## Requirement
Where a line of the material contains the string "will", copy that line.

++++++++++

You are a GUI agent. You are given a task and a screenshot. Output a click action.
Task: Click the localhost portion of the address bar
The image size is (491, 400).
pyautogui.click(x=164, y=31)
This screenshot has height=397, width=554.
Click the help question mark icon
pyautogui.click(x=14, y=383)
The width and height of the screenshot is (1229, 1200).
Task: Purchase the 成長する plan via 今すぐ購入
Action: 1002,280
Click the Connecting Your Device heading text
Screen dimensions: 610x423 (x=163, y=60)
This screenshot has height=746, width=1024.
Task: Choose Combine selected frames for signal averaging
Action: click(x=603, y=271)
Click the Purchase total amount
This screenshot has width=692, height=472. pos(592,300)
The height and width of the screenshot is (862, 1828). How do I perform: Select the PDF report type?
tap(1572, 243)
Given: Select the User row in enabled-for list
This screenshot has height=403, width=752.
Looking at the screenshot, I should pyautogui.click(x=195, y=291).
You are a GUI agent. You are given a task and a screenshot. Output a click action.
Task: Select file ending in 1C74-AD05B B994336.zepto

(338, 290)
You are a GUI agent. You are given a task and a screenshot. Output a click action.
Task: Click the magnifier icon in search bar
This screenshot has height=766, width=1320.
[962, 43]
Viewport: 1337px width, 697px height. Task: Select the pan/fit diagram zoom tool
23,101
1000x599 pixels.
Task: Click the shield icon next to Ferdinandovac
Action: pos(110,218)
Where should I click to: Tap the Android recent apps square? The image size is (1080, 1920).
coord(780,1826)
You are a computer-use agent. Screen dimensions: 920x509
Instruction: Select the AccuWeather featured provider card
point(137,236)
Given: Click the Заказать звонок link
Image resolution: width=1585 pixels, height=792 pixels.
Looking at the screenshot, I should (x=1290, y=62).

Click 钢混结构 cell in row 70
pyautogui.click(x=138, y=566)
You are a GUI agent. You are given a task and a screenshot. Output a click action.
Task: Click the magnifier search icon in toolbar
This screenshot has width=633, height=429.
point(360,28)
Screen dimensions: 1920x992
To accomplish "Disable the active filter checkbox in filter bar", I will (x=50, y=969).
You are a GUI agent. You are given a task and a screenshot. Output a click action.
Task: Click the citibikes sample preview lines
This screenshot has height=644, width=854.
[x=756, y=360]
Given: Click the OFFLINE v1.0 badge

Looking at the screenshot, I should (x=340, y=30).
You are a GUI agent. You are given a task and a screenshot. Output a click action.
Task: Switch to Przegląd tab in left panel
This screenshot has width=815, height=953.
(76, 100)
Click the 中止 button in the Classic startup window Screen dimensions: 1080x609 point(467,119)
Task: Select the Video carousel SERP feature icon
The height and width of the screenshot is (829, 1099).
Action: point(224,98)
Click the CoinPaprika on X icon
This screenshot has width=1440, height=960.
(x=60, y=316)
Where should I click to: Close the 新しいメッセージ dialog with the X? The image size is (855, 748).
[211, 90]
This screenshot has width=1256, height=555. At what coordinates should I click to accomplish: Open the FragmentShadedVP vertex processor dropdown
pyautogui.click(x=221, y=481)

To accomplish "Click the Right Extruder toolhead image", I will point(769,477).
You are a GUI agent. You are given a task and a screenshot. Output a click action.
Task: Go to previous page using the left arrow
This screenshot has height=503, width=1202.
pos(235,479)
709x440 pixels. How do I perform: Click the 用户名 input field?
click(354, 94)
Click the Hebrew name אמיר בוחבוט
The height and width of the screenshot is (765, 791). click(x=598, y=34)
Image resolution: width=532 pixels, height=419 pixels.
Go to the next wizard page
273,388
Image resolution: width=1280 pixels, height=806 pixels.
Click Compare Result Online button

++++++++++

## Answer
To accomplish "Disable the active filter checkbox in filter bar", I will (x=50, y=969).
To accomplish "Click the Right Extruder toolhead image", I will point(769,477).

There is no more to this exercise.